The Helsinki Additional Meeting of the CSCE Council on 24 March 1992, requested the Chairman-in-Office to convene as soon as possible a conference on Nagorno-Karabakh under the auspices of the CSCE to provide an ongoing forum for negotiations towards a peaceful settlement of the crisis on the basis of the principles, commitments and provisions of the CSCE. The Conference is to take place in Minsk. Although it has not to this date been possible to hold the conference, the so-called Minsk Group spearheads the OSCE effort to find a political solution to this conflict.
On 6 December 1994, the Budapest Summit of Heads of State or Government decided to establish a co-chairmanship for the process. The Summit participants also expressed their political will to deploy multinational peacekeeping forces as an essential part of the overall settlement of the conflict.
Implementing the Budapest decision, the Hungarian Chairman-in-Office Marton Krasznai issued on 23 March 1995, the mandate for the Co-Chairmen of the Minsk Process. [1]
The main objectives of the Minsk Process are as follows:
The Minsk Group is headed by a co-chairmanship consisting of France, Russia and the United States. Furthermore, the Minsk Group also includes the following participating states: Belarus, Finland, Germany, Italy, Sweden, Turkey as well as Armenia and Azerbaijan. On a rotating basis, the OSCE Troika is also a permanent member. [2]
The co-chairmen of the Minsk Group are: Ambassador Brice Roquefeuil [3] of France, Ambassador Igor Khovaev [4] of the Russian Federation, and Ambassador Andrew Schofer [5] of the United States.
The Minsk Conference on Nagorno-Karabakh is attended by the same participating States that are members of the Minsk Group. The Conference is headed by the Co-Chairmen of the Minsk Conference.
In early 2001, representatives of Armenia, Azerbaijan, France, Russia and the United States met in Paris and in Key West, Florida. [6] The talks in Key West however were largely kept secret and were not followed upon.
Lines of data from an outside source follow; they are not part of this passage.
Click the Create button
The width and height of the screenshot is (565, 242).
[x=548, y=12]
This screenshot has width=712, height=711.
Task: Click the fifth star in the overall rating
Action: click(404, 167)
On 7 October 2002 during the CIS summit in Chișinău, the usefulness of the Minsk Group in peace negotiations was brought up for discussion by both the Armenian and the Azerbaijani delegations. According to them the ten-year-long OSCE mediation had not been effective enough. [7]
On 19 December 2015, Armenian President Serzh Sargsyan and Azerbaijani President Ilham Aliyev held a summit in Bern, Switzerland under the auspices of the Co-Chairs. The Presidents supported ongoing work to reduce the risk of violence and confirmed their readiness to continue engagement on a settlement. [8] The last summit between Ilham Aliyev and Serzh Sargsyan, organized by Minsk Group, took place on October 16, 2017 in Geneva, Switzerland. The presidents agreed to take appropriate actions in order to reinforce the negotiations process and decrease tensions on the Line of Contact. [9] [10] [11] [12]
After the 2020 Nagorno-Karabakh war, Azerbaijani government took a position that OSCE Minsk Group should no longer be dealing with the Nagorno-Karabakh conflict as "it has been resolved". Ilham Aliyev in his interview to the local media on January 12, 2022 said that after 30 years of experience, the Minsk Group co-chairs "are on the verge of retirement" and therefore "he wishes them good health and a long life". [13] The format where Russia, the US, and France worked as a team for a long period stalled due to geopolitical confrontation between Russia and the West. Russian Foreign minister Sergey Lavrov on April 8, 2022 said “Our so-called French and American partners in this group, in a Russophobic frenzy and in an effort to cancel everything related to the Russian Federation, said that they would not communicate with us in this format." [14] This, however, did not create a peacekeeping vacuum, as European Union has intensified its efforts to provide reconciliation between Armenia with Azerbaijan. [14] [15] In April 2022, the Russian, French and American co-chairs of the OSCE Minsk Group visited Armenia. [16] Karen Donfried, the US Assistant Secretary of State for European and Eurasian Affairs, said on 20 June 2022 that even if Azerbaijan does not support OSCE Minsk group process, the United States and France will continue participating in it, and that will include cooperation with Russia. [17] Sergei Lavrov stated during his visit to Azerbaijan on 24 June 2022 that the OSCE Minsk Group ceased its activities at the initiative of the U.S. and France. Azerbaijan's foreign minister Jeyhun Bayramov also noted that interaction between the co-chairs of the OSCE Minsk Group has been completely paralyzed and that the peace process cannot be held hostage to and be guided by a non-existent format. [18] [19] Ilham Aliyev declared during a state-sponsored press conference in Shusha on 21 July 2023, that Azerbaijan will never accept any revival of the OSCE Minsk Group, saying that "We don't have very good memories of their actions" and that steps to revive the Minsk Group negotiating format are practically impossible, likening the format to a "broken vase". [20] After the Azerbaijani offensive in Nagorno-Karabakh on 19–20 September 2023, which led to the dissolution of the de facto Republic of Artsakh, Aliyev called for officially abolishing the OSCE Minsk Group and a number of other OSCE mechanisms on 16 February 2024. [21]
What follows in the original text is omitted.